No creo
que los relatos religiosos pertenezcan al mundo de los hechos. No creo en el
fondo dualista que todas las religiones tienen para justificar un alma que dé
sentido a la vida. Creo que es la teoría evolucionista la que mejor explica el largo
camino que ha llevado a la materia a transformarse en conciencia. Es decir, es
la ciencia, y no la religión la que explica la naturaleza humana, también la naturaleza del sentimiento religioso.
Pero no
me importa colocar un árbol de Navidad en mi comedor. No me importa escuchar
villancicos junto a mis sobrinos y mis hijos, o hacerles creer a los más
pequeños que los reyes magos les traerán unos regalos. Es una cuestión de lealtad
a mis padres, o a mi infancia, o a la memoria de unos tiempos llenos de magia. Y
no me parece mal aparcar la furia y renovar la ternura. Que las ciudades se
iluminen de manera especial. Que los seres queridos vuelvan a casa por Navidad.

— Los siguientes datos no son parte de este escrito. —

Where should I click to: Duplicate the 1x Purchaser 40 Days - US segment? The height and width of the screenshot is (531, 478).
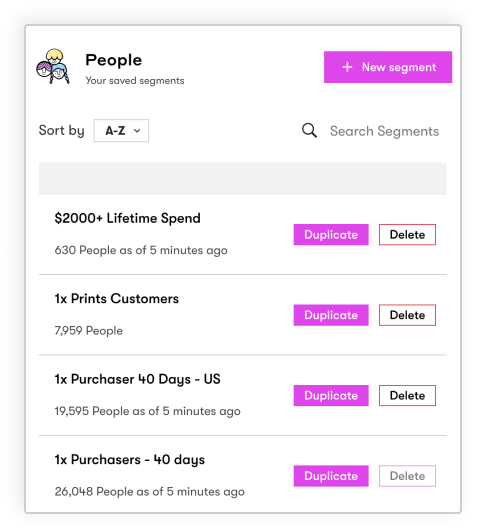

Volver a recordar aquellos tiempos en los que uno se creía inmortal. Y volver
cada final de año a celebrar unas fiestas con ilusión, sabiendo que todo es una
ficción. No conozco a nadie que se haya traumatizado cuando descubrió que los
reyes son los padres, o que los trineos arrastrados por renos no vuelan. No
pasa nada si se trata de maquillar la realidad, o de perfumarla para creer por
unos días que algunos anuncios de televisión pertenecen a la realidad de la
misma manera que el portal de Belén. Es una buena ocasión para regalar,
cualquier cosa, juguetes o perfumes, afecto o amor, pero este año, yo pienso
regalar, sobretodo, TIEMPO.
Así que, querido lector. De nuevo, feliz navidad.